Web Source Web Design Tips - Using META Tags to Prevent Browser Cache

Written by Shelley Lowery

Meta tags are used to give detailed instructions, in regard to a web page, torepparttar Search Engines and browsers.

When visiting a web site, your browser will cache or make a copy ofrepparttar 134683 web site for fasting viewing your next visit. This will prevent your regular visitors from seeing your new content unless they manually reload their browser.

Designing by Numbers -- Statistics and No Lies!

Written by Pamela Heywood

Stats tell us a myriad of things, some even useful and we're accustomed to using them in our marketing and selling processes. Frequently abused and made to say what WE want, but here I am merely considering them in ways that influence site design ... and, I believe, lettingrepparttar numbers speak for themselves.

Before finalising my own choices forrepparttar 134682 recent (and always in progress) re-design at http://www.tucats-design.com I had a look at my stats and at various global statistical information online.

For this exercise, I took a glance atrepparttar 134683 overall picture viarepparttar 134684 third-party service I use from http://www.thecounter.com -- all my pages have their invisible option installed. Raw log stats will tell you a whole lot more, but this servesrepparttar 134685 purpose.

OK, I'm lazy and I like getting their weekly report by email.

The information (percentages) for my site are those used forrepparttar 134686 analysis below. The global stats I consulted didn't show any fundamental differences from these findings, i.e. they should apply to you too unless your site only caters to some specific group that is far and away fromrepparttar 134687 average.


Unknown (2%) 640x480 (9%) 800x600 (61%) 1024x768 (23%) 1152x864 (1%) 1280x1024 (1%) 1600x1200 (0%)

It wasn't that long ago that there was a case for making sites at a fixed 600 pixel width to fitrepparttar 134688 640 x 480 resolution. For single-product sales letters, I think there is still a case. It looks better than having lines stretch across too wide a portion ofrepparttar 134689 screen, even ifrepparttar 134690 visitor does have 1024 x 768.

If you have more content to link to, you need space for menus and stuff. Is it safe to use a bit more screen real estate? I take my lead from Boogie Jack - http://boogiejack.com -- in that when a group drops below 10%, then it is safe to stop labouring too hard to make things absolutely and perfectly compatible.

The percentages above too are taken from cumulative data -- that is those built over time. What they don't show is thatrepparttar 134691 9% using 640 x 480 could have visited months ago. I certainly know that percentage has been dropping as time has passed.

So, to fit in withrepparttar 134692 now most common 800 x 600 resolution, I am using a fixed width of 750 pixels forrepparttar 134693 tables that formrepparttar 134694 basis for my design. Now it's true that you could just design in 100% widths so that it will adapt to everything, but it is just so much harder to do, especially if you want to use tables with multiple columns. The chances are high that you'll put some image somewhere which mucks it up. Been there!

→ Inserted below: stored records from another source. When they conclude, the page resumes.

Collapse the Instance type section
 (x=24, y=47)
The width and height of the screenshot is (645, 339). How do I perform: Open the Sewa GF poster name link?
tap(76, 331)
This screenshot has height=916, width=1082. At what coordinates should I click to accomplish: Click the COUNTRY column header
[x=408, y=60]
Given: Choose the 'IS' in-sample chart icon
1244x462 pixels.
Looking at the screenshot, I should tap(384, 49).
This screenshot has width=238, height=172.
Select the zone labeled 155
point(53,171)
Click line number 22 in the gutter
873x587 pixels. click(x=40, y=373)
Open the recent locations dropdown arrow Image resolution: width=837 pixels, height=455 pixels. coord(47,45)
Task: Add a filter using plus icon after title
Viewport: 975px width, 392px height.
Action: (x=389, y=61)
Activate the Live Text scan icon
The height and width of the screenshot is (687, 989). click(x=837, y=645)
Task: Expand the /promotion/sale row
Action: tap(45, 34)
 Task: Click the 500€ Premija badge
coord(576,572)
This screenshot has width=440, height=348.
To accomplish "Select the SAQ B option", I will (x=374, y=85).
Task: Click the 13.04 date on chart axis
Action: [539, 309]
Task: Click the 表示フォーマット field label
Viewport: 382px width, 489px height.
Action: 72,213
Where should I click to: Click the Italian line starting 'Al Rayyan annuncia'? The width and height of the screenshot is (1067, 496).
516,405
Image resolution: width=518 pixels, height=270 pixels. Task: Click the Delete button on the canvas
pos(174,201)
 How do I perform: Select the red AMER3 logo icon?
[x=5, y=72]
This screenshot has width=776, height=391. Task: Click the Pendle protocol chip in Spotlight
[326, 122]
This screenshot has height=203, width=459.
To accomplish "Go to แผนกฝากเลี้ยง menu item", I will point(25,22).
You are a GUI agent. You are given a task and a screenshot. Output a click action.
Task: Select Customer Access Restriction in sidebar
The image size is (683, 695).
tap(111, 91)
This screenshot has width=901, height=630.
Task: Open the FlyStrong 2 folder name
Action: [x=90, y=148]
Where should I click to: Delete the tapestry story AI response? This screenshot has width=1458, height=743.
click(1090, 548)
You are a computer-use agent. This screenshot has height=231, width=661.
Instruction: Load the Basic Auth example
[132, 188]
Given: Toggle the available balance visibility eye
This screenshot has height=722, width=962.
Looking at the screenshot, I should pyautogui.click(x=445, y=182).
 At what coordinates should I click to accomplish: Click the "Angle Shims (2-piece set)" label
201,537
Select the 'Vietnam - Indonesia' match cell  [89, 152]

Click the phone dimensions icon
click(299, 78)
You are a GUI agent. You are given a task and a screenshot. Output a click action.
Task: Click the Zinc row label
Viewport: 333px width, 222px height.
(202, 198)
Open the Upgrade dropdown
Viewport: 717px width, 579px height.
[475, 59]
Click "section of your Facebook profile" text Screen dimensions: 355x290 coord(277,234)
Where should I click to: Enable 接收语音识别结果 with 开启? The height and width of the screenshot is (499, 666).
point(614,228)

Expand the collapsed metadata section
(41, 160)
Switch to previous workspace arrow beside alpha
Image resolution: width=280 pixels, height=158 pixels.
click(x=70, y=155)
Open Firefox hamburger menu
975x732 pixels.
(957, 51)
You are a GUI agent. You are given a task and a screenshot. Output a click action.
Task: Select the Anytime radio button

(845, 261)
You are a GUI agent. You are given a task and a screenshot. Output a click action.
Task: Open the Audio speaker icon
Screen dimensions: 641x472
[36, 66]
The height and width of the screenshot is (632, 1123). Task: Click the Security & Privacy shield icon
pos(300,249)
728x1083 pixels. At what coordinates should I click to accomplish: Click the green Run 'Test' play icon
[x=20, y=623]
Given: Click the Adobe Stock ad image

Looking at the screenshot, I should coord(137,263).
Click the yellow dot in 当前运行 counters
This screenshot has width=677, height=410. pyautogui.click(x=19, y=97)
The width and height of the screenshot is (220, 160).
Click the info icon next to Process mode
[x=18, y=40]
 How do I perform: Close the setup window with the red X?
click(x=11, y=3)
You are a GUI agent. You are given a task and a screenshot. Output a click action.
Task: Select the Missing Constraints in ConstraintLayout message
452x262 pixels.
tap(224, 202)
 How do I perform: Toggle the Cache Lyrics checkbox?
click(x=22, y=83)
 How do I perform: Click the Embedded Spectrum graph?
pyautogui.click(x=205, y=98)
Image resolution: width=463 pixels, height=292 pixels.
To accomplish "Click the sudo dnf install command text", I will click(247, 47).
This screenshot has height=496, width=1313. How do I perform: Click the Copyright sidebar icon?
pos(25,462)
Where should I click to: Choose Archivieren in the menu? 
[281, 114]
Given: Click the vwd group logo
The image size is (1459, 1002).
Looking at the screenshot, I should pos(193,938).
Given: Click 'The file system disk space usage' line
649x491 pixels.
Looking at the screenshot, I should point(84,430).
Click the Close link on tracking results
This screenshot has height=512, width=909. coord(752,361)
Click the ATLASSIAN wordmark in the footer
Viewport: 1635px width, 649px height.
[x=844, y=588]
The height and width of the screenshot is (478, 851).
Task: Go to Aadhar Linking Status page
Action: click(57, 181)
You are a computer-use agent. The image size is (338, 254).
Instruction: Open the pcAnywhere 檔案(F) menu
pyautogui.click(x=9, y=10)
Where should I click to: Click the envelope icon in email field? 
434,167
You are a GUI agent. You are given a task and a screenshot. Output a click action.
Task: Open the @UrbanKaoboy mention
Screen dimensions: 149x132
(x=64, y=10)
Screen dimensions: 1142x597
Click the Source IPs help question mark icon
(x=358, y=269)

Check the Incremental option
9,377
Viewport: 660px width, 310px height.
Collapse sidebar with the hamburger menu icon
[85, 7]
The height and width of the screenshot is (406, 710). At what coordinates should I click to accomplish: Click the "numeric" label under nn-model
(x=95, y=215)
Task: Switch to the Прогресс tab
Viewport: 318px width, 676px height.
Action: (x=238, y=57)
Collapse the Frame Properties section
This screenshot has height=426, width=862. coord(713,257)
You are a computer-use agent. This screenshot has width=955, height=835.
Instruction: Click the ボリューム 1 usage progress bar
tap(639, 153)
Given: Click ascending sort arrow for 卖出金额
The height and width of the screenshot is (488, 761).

As you can see, 1024 x 768 has now jumped up into second place (I use that resolution myself) at a pretty meaningful 23%. Yet I see sites every day that look absolutely awful at that resolution because they were designed for smaller sizes, but using 100% width tables. You really need to consider this group now.

However, it is easy to test and easy to change your resolution. Forrepparttar 134695 vast majority of you using Windows 98. Simply Right click on any blank portion of your desktop and select "Properties" fromrepparttar 134696 popup menu. From there, selectrepparttar 134697 Settings tab.

You'll see a slider control inrepparttar 134698 bottom-right of that window, which will probably go from 640 x 480 to 800 x 600 and 1024 x 768 onrepparttar 134699 right. Choose any option and you'll have 15 seconds to "test" after whichrepparttar 134700 machine will restore automatically to your previous settings, unless you tell it otherwise.